6.13 Chapter 5 sets out the new provisions in the Industry Acts that provide certainty that capital instruments can be converted or written down as required by APRA's prudential standards. As a consequence of these new provisions corresponding stay provisions are added to the Industry Acts. [Schedule 1, items 31, sections 11CAA, to 11CAC of the Banking Act; Schedule 2, item 17, sections 36A to 36C of the Insurance Act; Schedule 3, item 64, sections 230AAB to 230AAD of the Life Insurance Act]

6.14 In summary, the Bill ensures that counterparties of a contracting entity (the 'first entity') cannot:

·
deny an obligation;
·
accelerate a debt;
·
close-out any transaction; or
·
enforce a security,

under a contract with the first entity on certain grounds.

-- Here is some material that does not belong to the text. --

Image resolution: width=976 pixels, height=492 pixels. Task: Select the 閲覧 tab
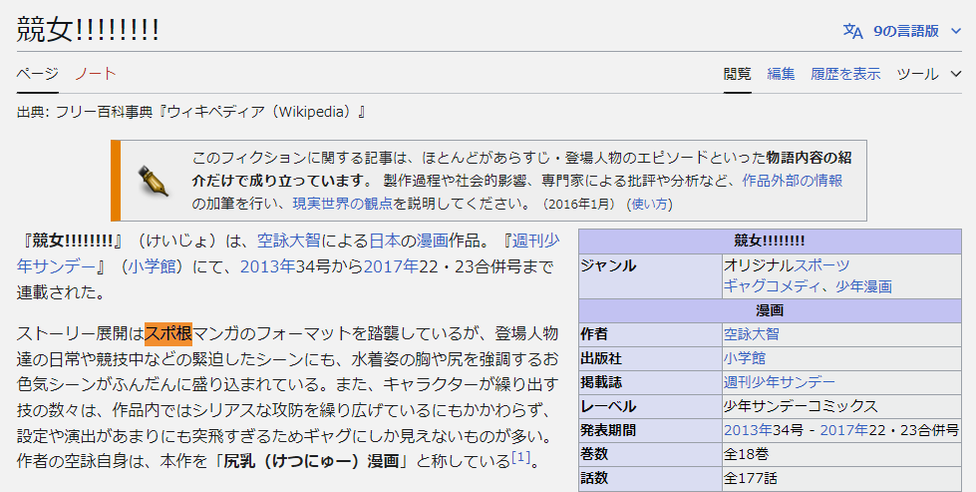tap(738, 74)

Specifically, the first entity cannot do so on the ground that a 'relevant instrument' is being or has been converted or written-off in accordance with the terms of that instrument or on the ground of the making of a determination (however described) by APRA that results in the relevant instrument being required to be converted or written off in accordance with the terms of the instrument. For the avoidance of doubt, these provisions are not intended to impede close-out of a contract on other grounds (for example, relating to an event that may have led to APRA making such a determination) or to impede the conversion or write off of instruments issued for the purposes of the conversion and write-off provisions themselves. [Schedule 1, item 31, section 11CAC of the Banking Act; Schedule 2, item 17, section 36C of the Insurance Act; Schedule 3, item 64, section 230AAD of the Life Insurance Act]

6.15 A 'relevant instrument' is defined as an instrument:

·
that contains terms that are for the purpose of conversion and write-off provisions and is issued by a regulated entity, a holding company of a regulated entity, a subsidiary or related subsidiary of a regulated entity or an entity of a kind prescribed by the regulations); and
·
either:

-
the instrument was issued by the first entity (as noted above, the 'first entity' for these purposes is the party to the contract to which the stay provision applies); or
-
the first entity is a party to the instrument; or
-
the first entity is a conversion entity in relation to the instrument (that is, the instrument converts into ordinary shares of the first entity); or

·
or, if the first entity is a body corporate that is a member of a 'relevant group of bodies corporate'(that is, a group comprising a regulated entity and its subsidiaries or an authorised NOHC of a regulated entity and the NOHC's subsidiaries):

-
the instrument was issued by another member of that group; or
-
another member of that group is a party to the instrument; or

·
another member of that group is a conversion entity in relation to the instrument. [Schedule 1, item 31, subsection 11CAC(4) of the Banking Act; Schedule 2, item 179, subsection 36C(4) of the Insurance Act; Schedule 3, item 64, subsection 230AAD(4) of the Life Insurance Act]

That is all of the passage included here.